About this task:
Every line from the one holding "[English] (28, 1381)" through the one holding "[Open mobile menu] (999, 35)" in the data below must be returned exactly, both ends included, with pictures left out and nothing else added.

Listed entries:
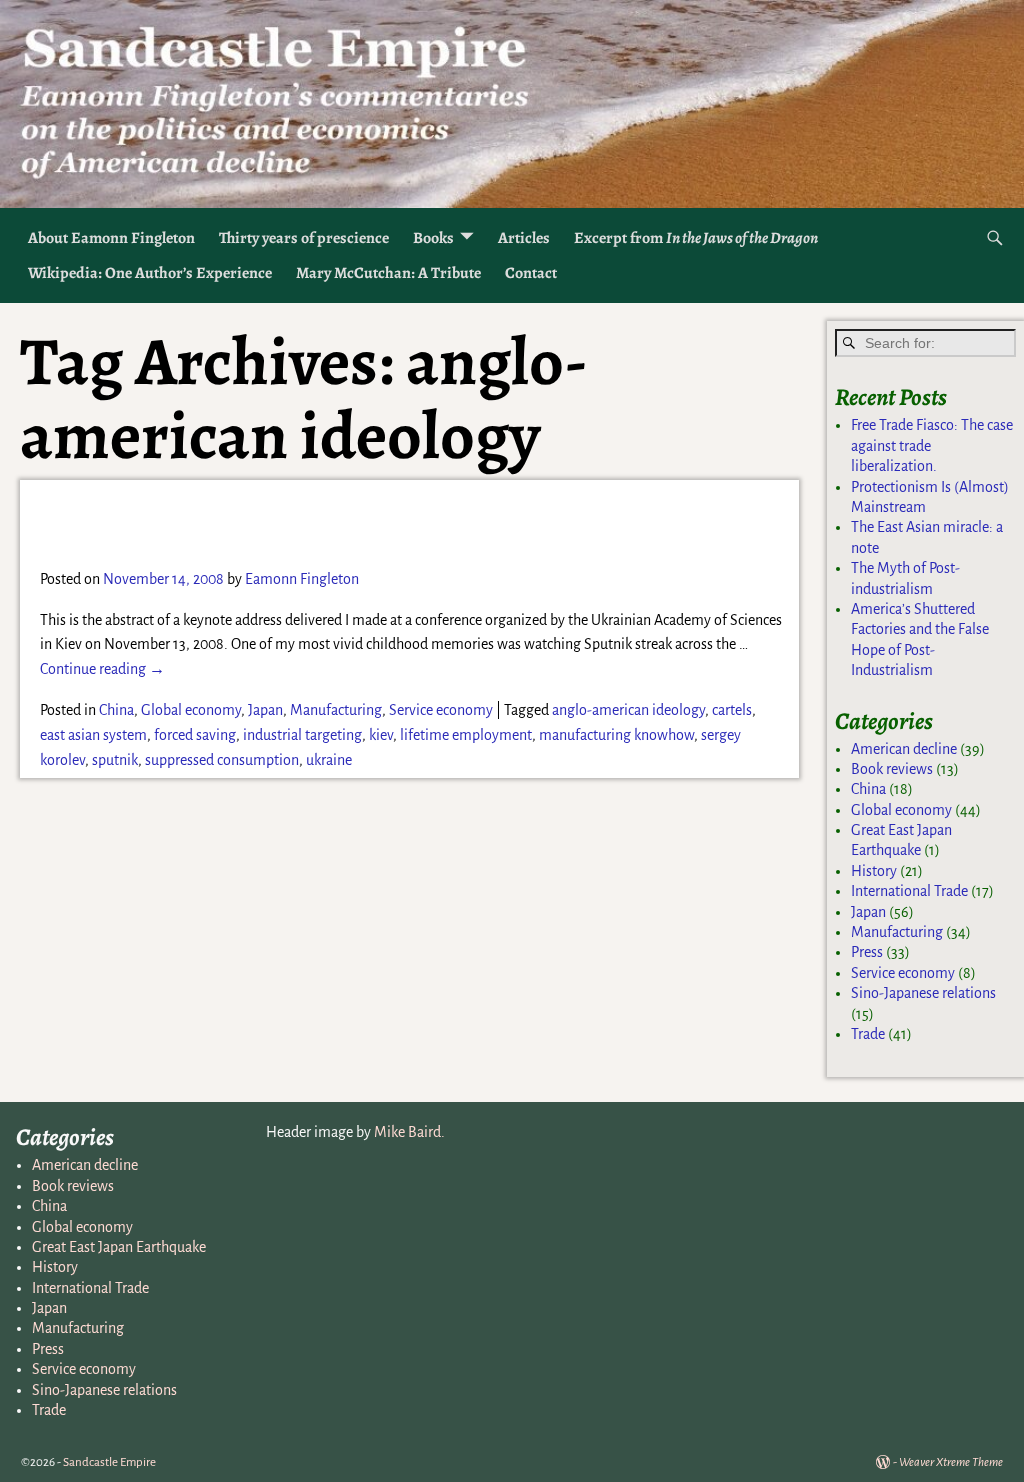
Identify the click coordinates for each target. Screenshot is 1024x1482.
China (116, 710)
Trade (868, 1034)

* * *

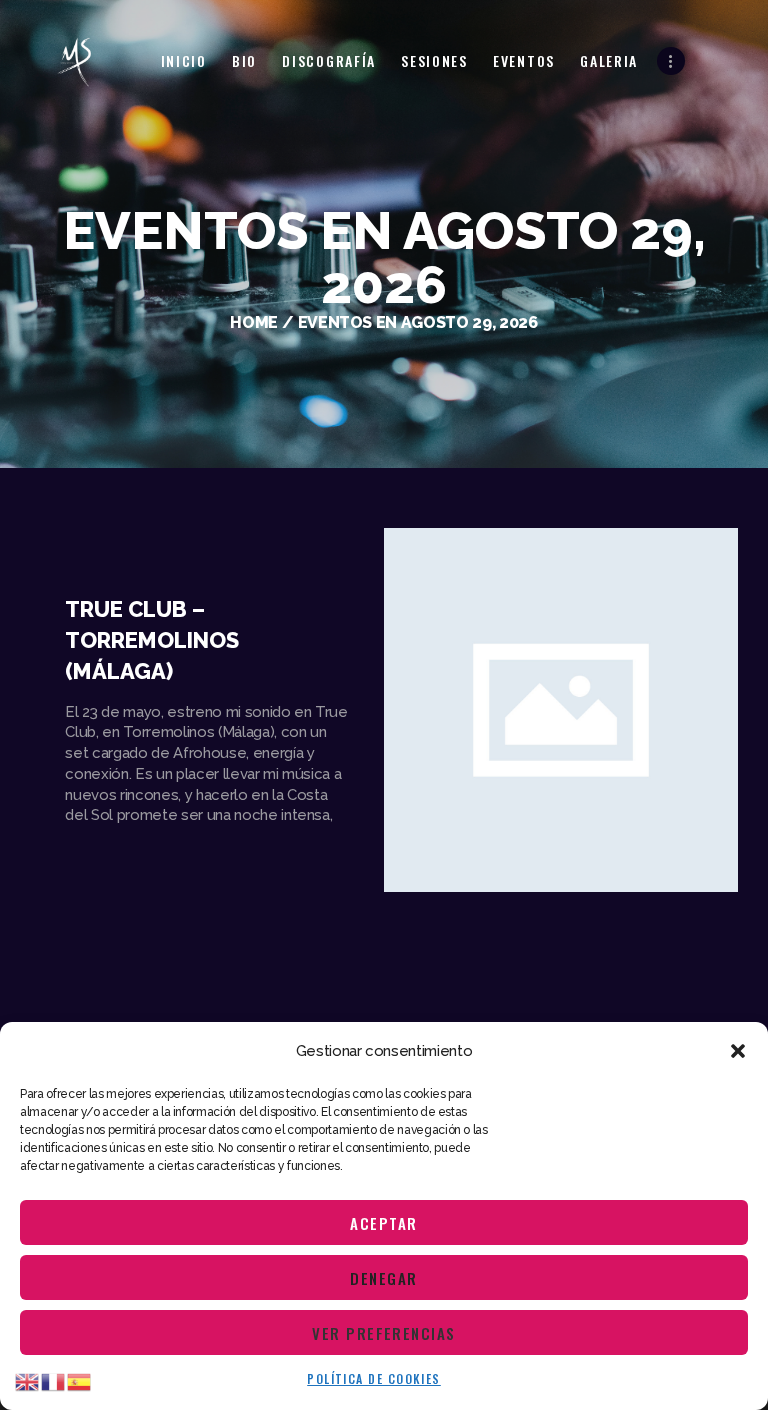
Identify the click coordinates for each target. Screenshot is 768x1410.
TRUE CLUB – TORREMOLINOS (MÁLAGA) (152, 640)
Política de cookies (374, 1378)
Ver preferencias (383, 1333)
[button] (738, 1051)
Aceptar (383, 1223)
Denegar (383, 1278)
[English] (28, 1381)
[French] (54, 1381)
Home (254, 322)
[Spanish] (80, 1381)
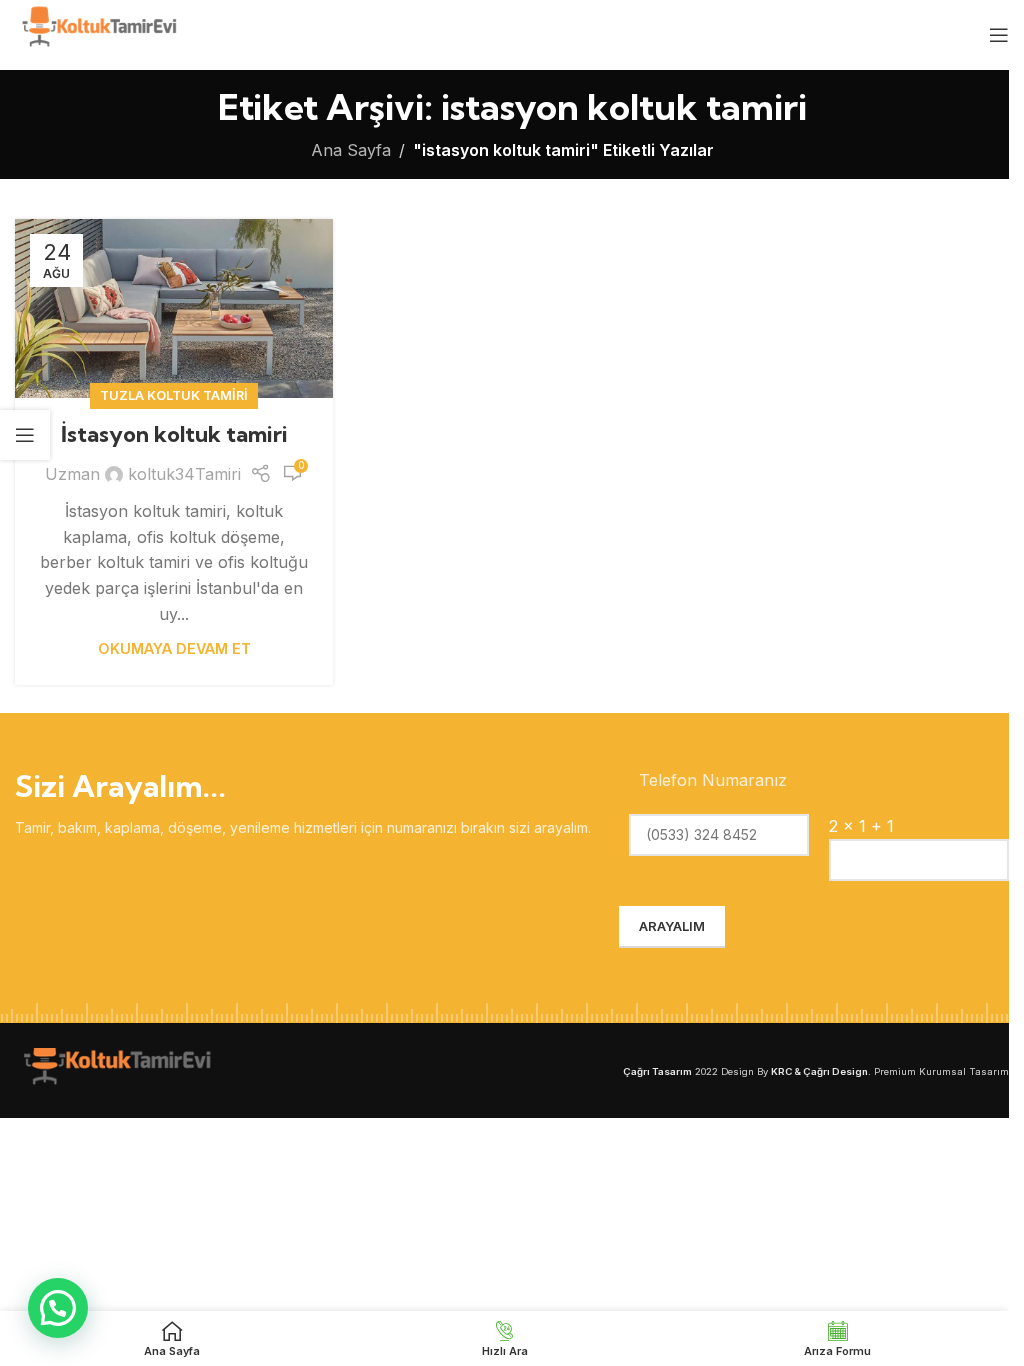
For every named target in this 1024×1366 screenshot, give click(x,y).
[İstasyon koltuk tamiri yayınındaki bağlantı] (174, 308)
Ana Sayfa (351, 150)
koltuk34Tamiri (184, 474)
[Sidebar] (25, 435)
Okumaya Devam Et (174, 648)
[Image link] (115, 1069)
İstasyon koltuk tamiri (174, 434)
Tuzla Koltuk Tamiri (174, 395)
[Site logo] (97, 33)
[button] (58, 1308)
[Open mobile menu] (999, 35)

Response area:
[English] (28, 1381)
[French] (54, 1381)
Home (254, 322)
[Spanish] (80, 1381)
For every named target in this 1024×1366 screenshot, give click(x,y).
[İstasyon koltuk tamiri yayınındaki bağlantı] (174, 308)
Ana Sayfa (351, 150)
koltuk34Tamiri (184, 474)
[Sidebar] (25, 435)
Okumaya Devam Et (174, 648)
[Image link] (115, 1069)
İstasyon koltuk tamiri (174, 434)
Tuzla Koltuk Tamiri (174, 395)
[Site logo] (97, 33)
[button] (58, 1308)
[Open mobile menu] (999, 35)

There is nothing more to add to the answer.